Anders ist es mit einer Tageszulassung. Wenn diese nur einige Tage besteht und das Neufahrzeug in dieser Zeit nicht gefahren oder benutzt wird, dann darf das Auto als “fabrikneu” bezeichnet werden (BGH, Urteil vom 12.01.2005). Vorführwagen fallen aber nicht in diese Kategorie, da sie länger zugelassen und auch in dieser Zeit gefahren werden!

Weitere Urteile: f. Kaufrecht

Gebrauchtwagenkauf – lange Standzeit vor der Erstzulassung ist Sachmangel:

Im Kaufvertrag für ein Gebrauchtfahrzeug war der Zeitpunkt der Erstzulassung zutreffend angegeben, nicht aber der Umstand, dass der PKW davor mehrere Jahre unzugelassen herumstand. Davon erfuhr der Käufer erst später.

Darin liegt ein Mangel. Der Vertrag konnte rückgängig gemacht werden (OLG Karlsruhe, Urteil vom 26.05.2004).

Anmerkung: Längere Standzeiten, die später eintreten, z.B. anlässlich des Weiterverkaufs eines (älteren) Gebrauchtfahrzeuges, begründen dagegen im Regelfall keinen Sachmangel (BGH, Urteil vom 10.03.2009).
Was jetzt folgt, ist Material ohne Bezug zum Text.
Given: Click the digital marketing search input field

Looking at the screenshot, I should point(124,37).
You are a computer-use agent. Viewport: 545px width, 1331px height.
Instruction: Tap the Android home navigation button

Weitere Urteile: f. Kaufrecht

Gebrauchtwagenhändler darf Kaufinteressenten nicht 10 Tage hinhalten

Nach einer Probefahrt mit einem Audi A 6 beim Händler gab ein Interessent eine “verbindliche Bestellung” auf einem Formular des Händlers zum Preis von 13.700 € ab; nach den Allgemeinen Geschäftsbedingungen des Händlers sollte der Käufer hieran 10 Tage gebunden sein, während der Händler sich mit der Annahme der Bestellung genauso lange Zeit lassen wollte. Vermutlich versuchte er in dieser Zeit, einen Käufer für einen höheren Preis zu finden nach dem Motto “den Spatz in der Hand einseitig und ohne eigene Verpflichtung sichern, und gleichzeitig die Taube auf dem Dach suchen und fangen”.

Das geht nicht, so das LG Bremen; ein derart langer Schwebezustand für den Kaufinteressenten sei nicht zumutbar und auch nicht rechtsgültig (Urteil vom 09.09.2003).

Weitere Urteile: f. Kaufrecht

Gebrauchtwagenkauf – Angabe „fahrbereit“ ist nicht viel wert:

Ob die Angabe „fahrbereit“ in einem Kaufvertrag eine Zusicherung für den (guten) Zustand eines Gebrauchtwagens bedeutet, ist in der Rechtssprechung umstritten. Nach dem Urteil des BGH kommt es auf die jeweiligen Umstände des Einzelfalles an. Allerdings bewirkt eine solche Zusicherung zugunsten des Käufers ohnehin nicht viel.

Fahrbereit heißt nur, dass der Zustand des Kfz beim Verkauf TÜV-gerecht ist. Tritt später z.B. ein Motorschaden auf, so muss dies kein Mangel des verkauften Autos sein. Der BGH lehnte hier Gewährleistungsanspüche des enttäuschten Käufers ab (Urteil vom 22.11.2006).